Step 2: Feed the cable in slowly
Insert the tip of the snake into the drain opening. Feed cable in while rotating the handle clockwise. Don't force it — if you hit resistance, rotate and push gently. You're feeling your way around the P-trap bend. Go slowly through bends or you'll kink the cable.
Step 3: Work the clog
When you feel resistance that doesn't give way — that's the clog. Push the cable in 6 inches, then pull back 4 inches, rotating the whole time. The barbed tip grabs hair and debris. You'll feel when it breaks through or hooks onto something.
Step 4: Retrieve the clog
Pull the cable back slowly while maintaining rotation. The material should come out with it. Have paper towels ready — it's messy. If the clog breaks up instead of coming out whole, that's fine — run hot water to flush the debris through.
Step 5: Test and repeat
Run hot water for 30 seconds to confirm the drain flows freely. If it's still slow, re-snake — the first pass often loosens the clog without fully clearing it. Two or three passes is normal for a heavy hair clog.
Step 6: Clean the snake
Run the cable through a rag while retracting it to wipe off debris. Store it coiled — kinked cables break. Some drum augers have an enclosed drum that makes this easier.
Common snaking mistakes
- Forcing through resistance. You'll kink or snap the cable. Rotate and ease through bends instead of pushing hard.

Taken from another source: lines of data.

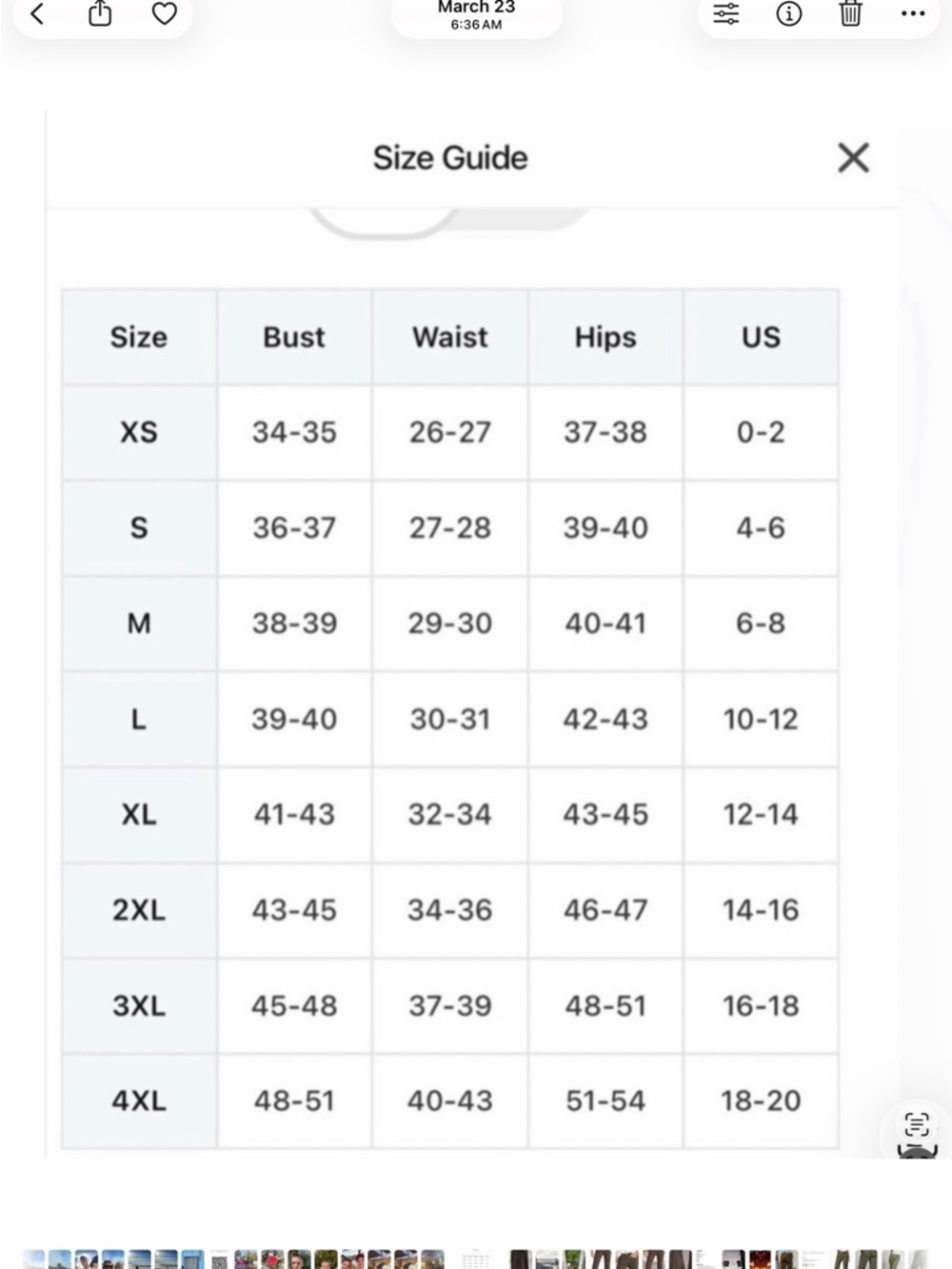Favorite this photo with the heart icon
This screenshot has height=1269, width=952.
point(165,13)
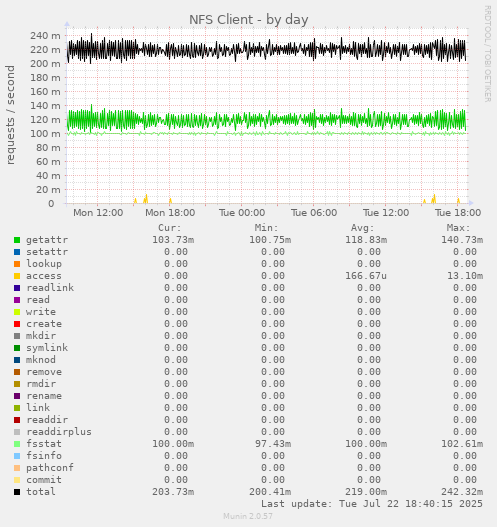Click the light green fsstat legend swatch
Image resolution: width=497 pixels, height=527 pixels.
17,444
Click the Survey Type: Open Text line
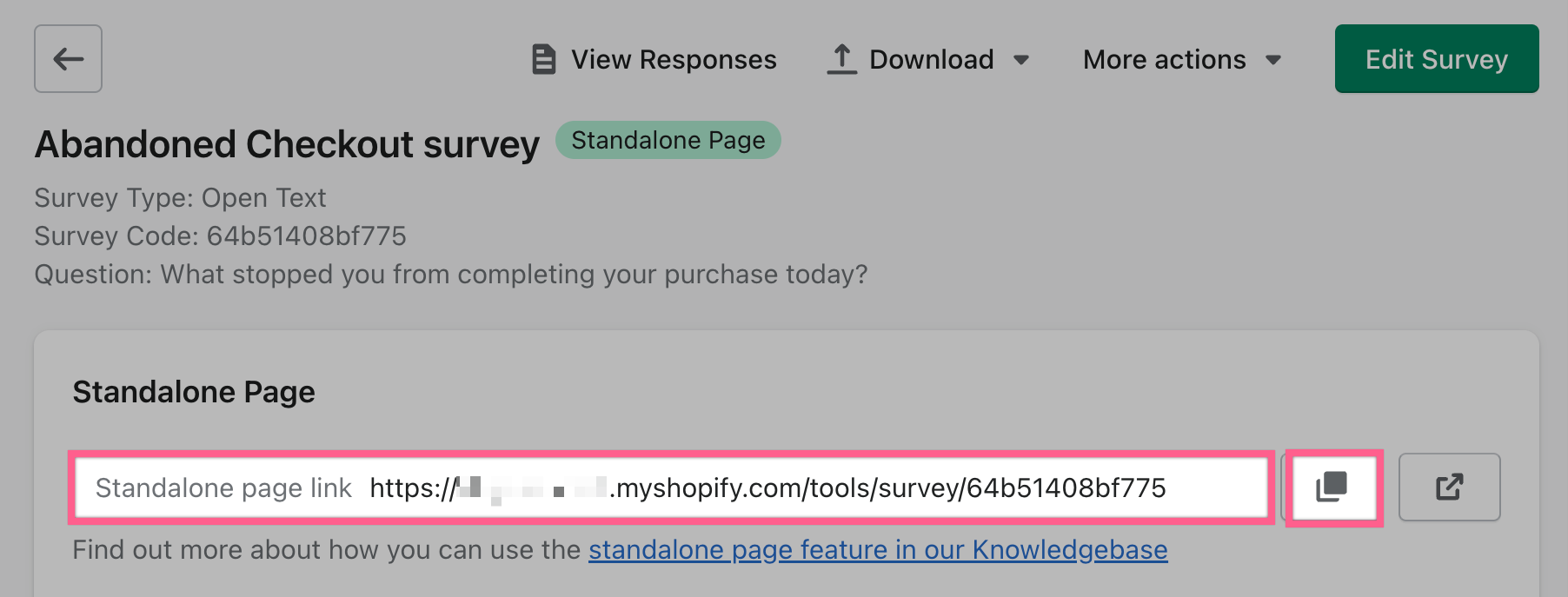 [180, 198]
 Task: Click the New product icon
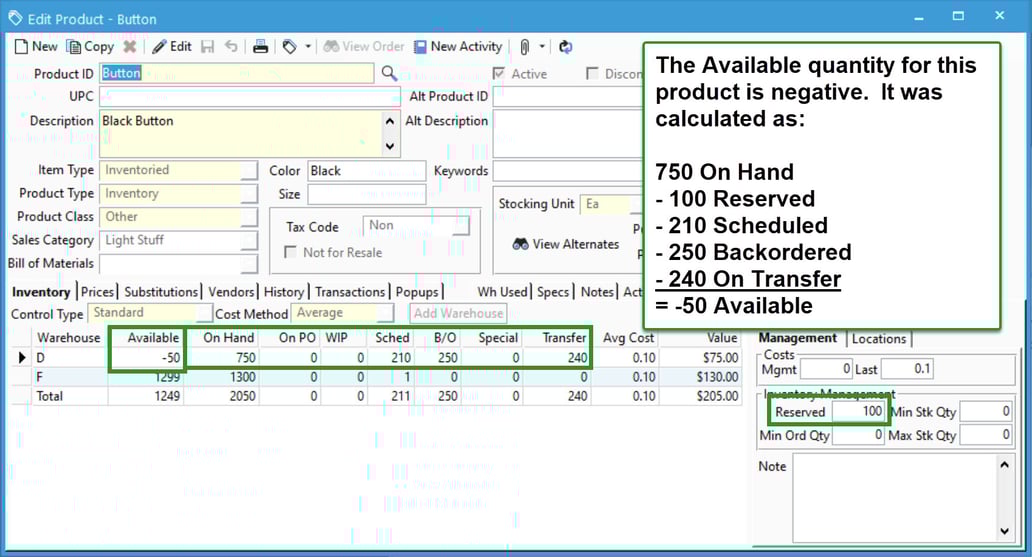[22, 46]
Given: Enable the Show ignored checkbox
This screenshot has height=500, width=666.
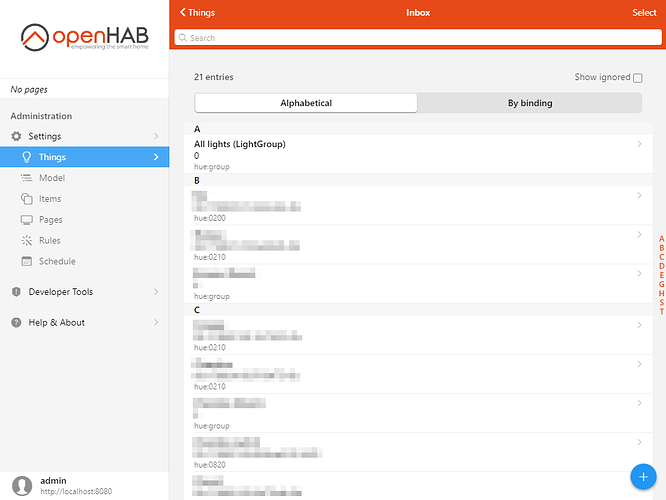Looking at the screenshot, I should (x=638, y=78).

- Using a standard snake in a toilet. A standard snake will scratch the porcelain bowl. Use a closet auger — it has a protective rubber sleeve.
- Not going far enough. Most homeowners stop at the first resistance, which is the P-trap bend, not a clog. Push past the bend (usually at 2–3 feet) to reach the actual blockage.

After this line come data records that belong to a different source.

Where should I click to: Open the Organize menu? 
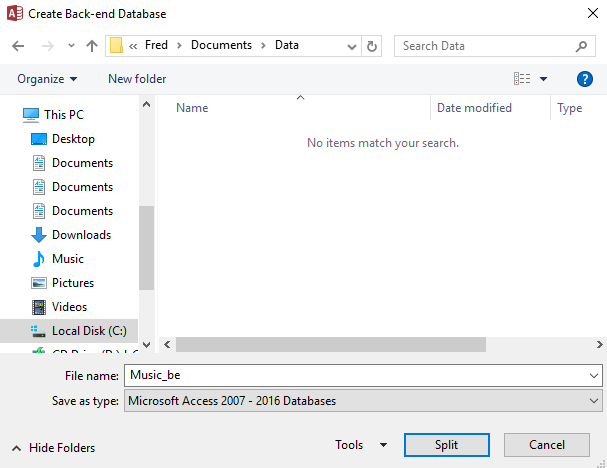[47, 79]
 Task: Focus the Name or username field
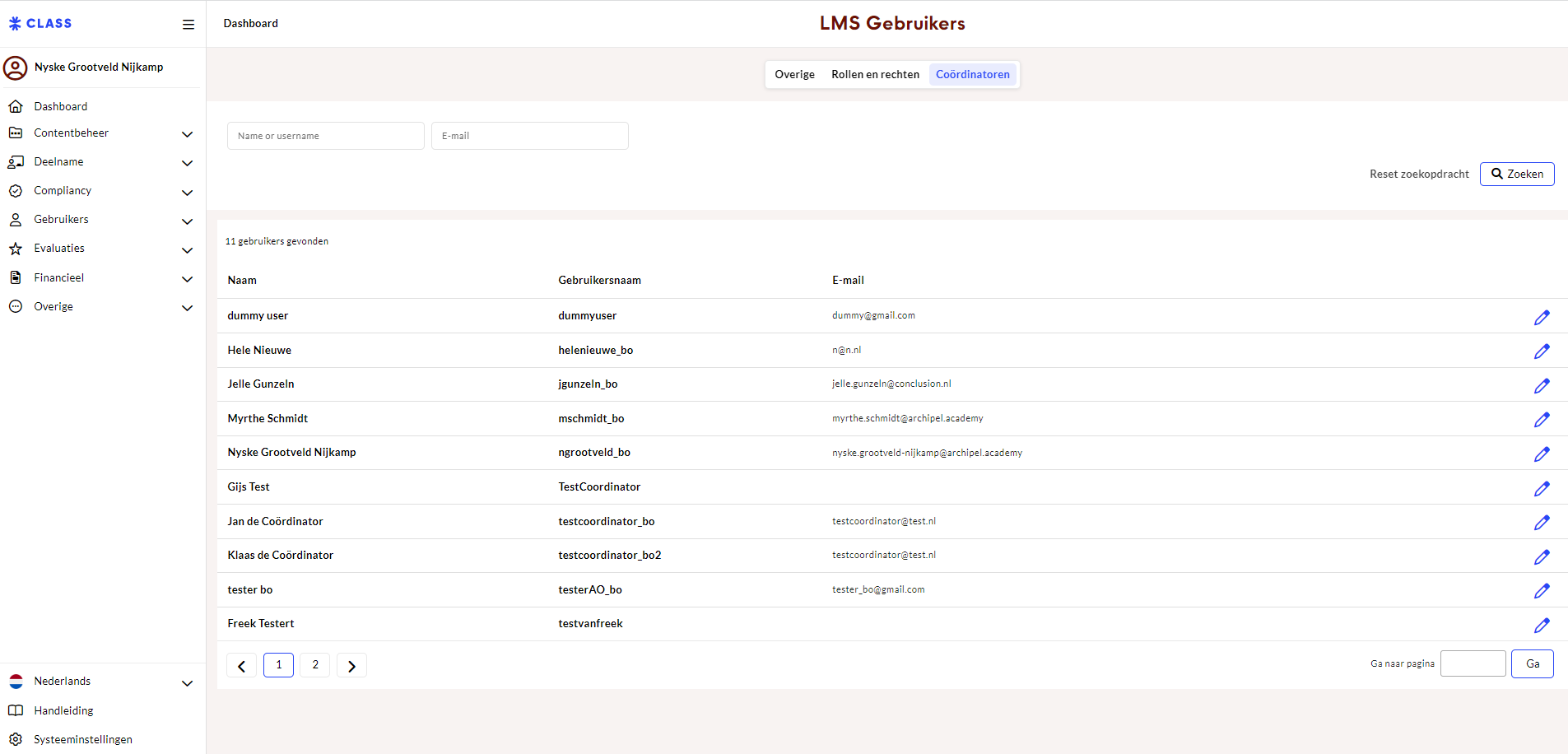[x=325, y=136]
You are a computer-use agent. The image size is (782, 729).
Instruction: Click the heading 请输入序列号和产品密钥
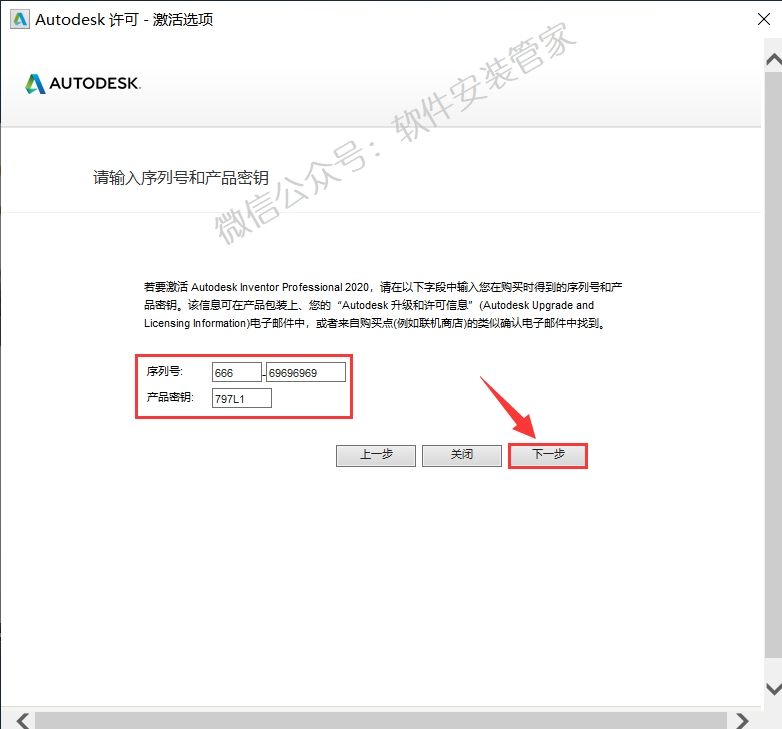[181, 178]
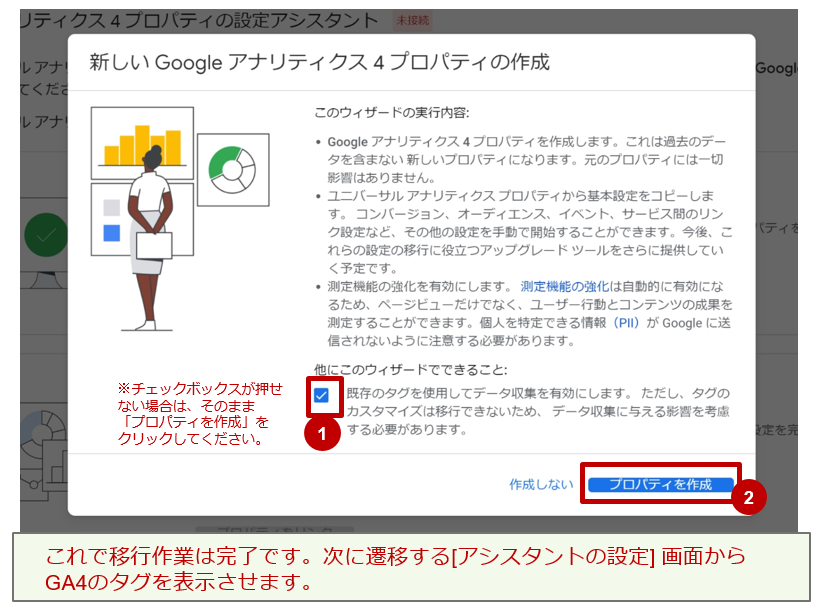Click the blue プロパティを作成 button
Viewport: 823px width, 609px height.
coord(660,484)
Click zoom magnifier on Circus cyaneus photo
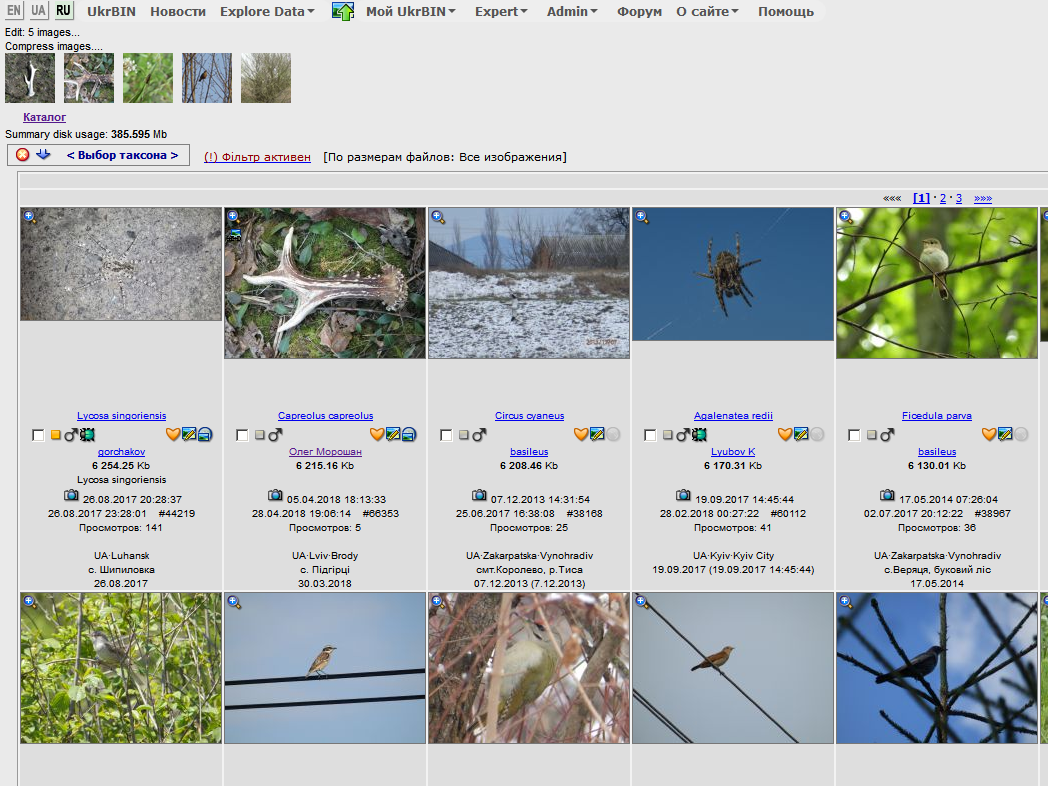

- Snaking when the problem is actually the main line. If more than one fixture is backing up, snaking individual drains won't fix it. Read this guide first.
When a snake doesn't clear it
If you've made three passes with a drum auger and the drain is still blocked, one of three things is happening:
- Solid object in the drain — a toy, cap, or hard object that the snake can't break up. Needs professional removal.

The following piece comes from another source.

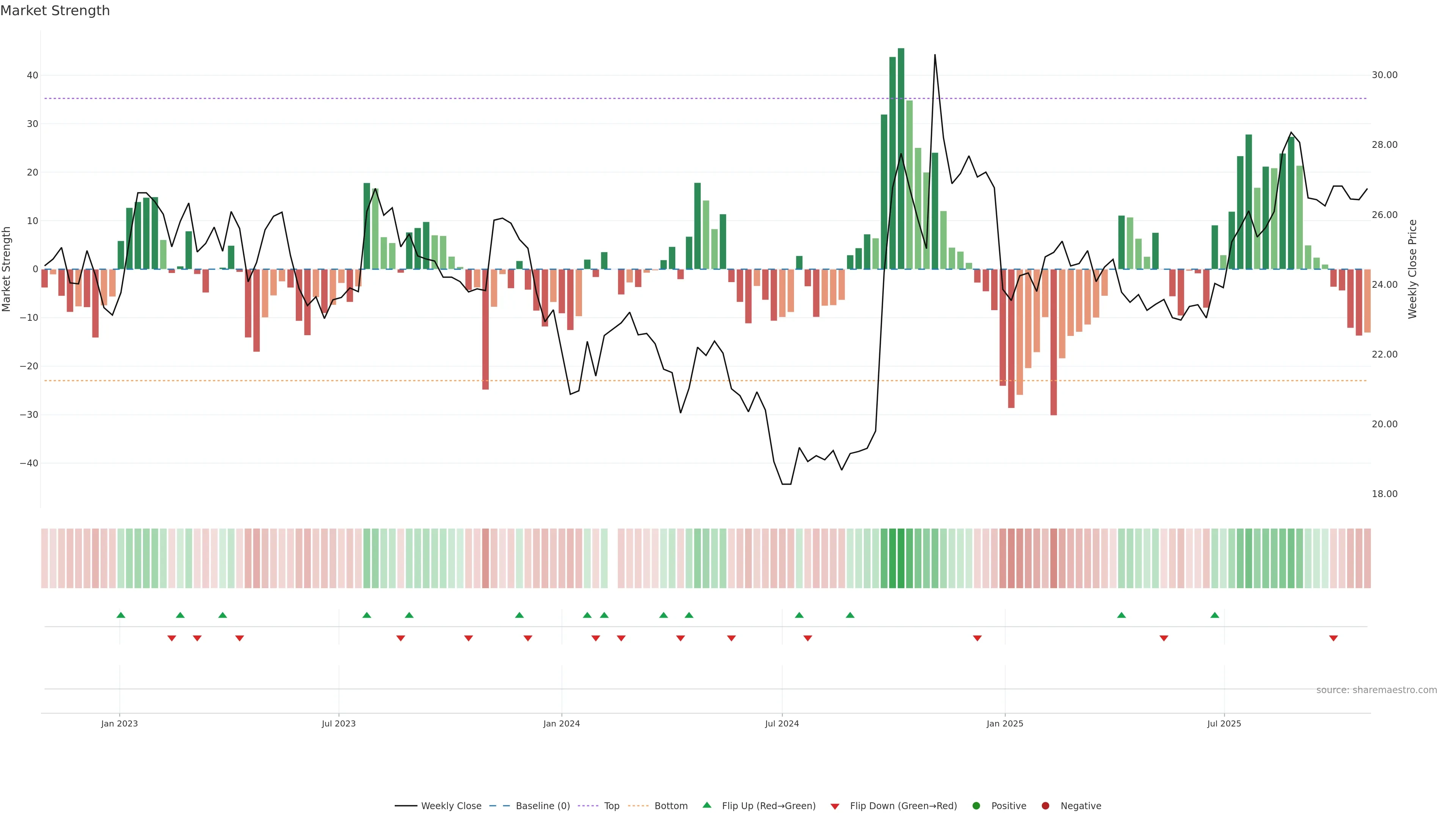1456x819 pixels.
Task: Click the deepest red bar near Jan 2025
Action: point(1054,342)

- The clog is deeper than 25–50 feet — past what a consumer snake reaches. A plumber's professional snake goes 75–100+ feet.
- Root intrusion or partial pipe collapse — snaking won't fix structural pipe problems. A camera inspection will tell you which it is.
At that point, calling a plumber is the right move. A single-drain snake job runs $125–275. Tell them you've already snaked it so they bring the right equipment.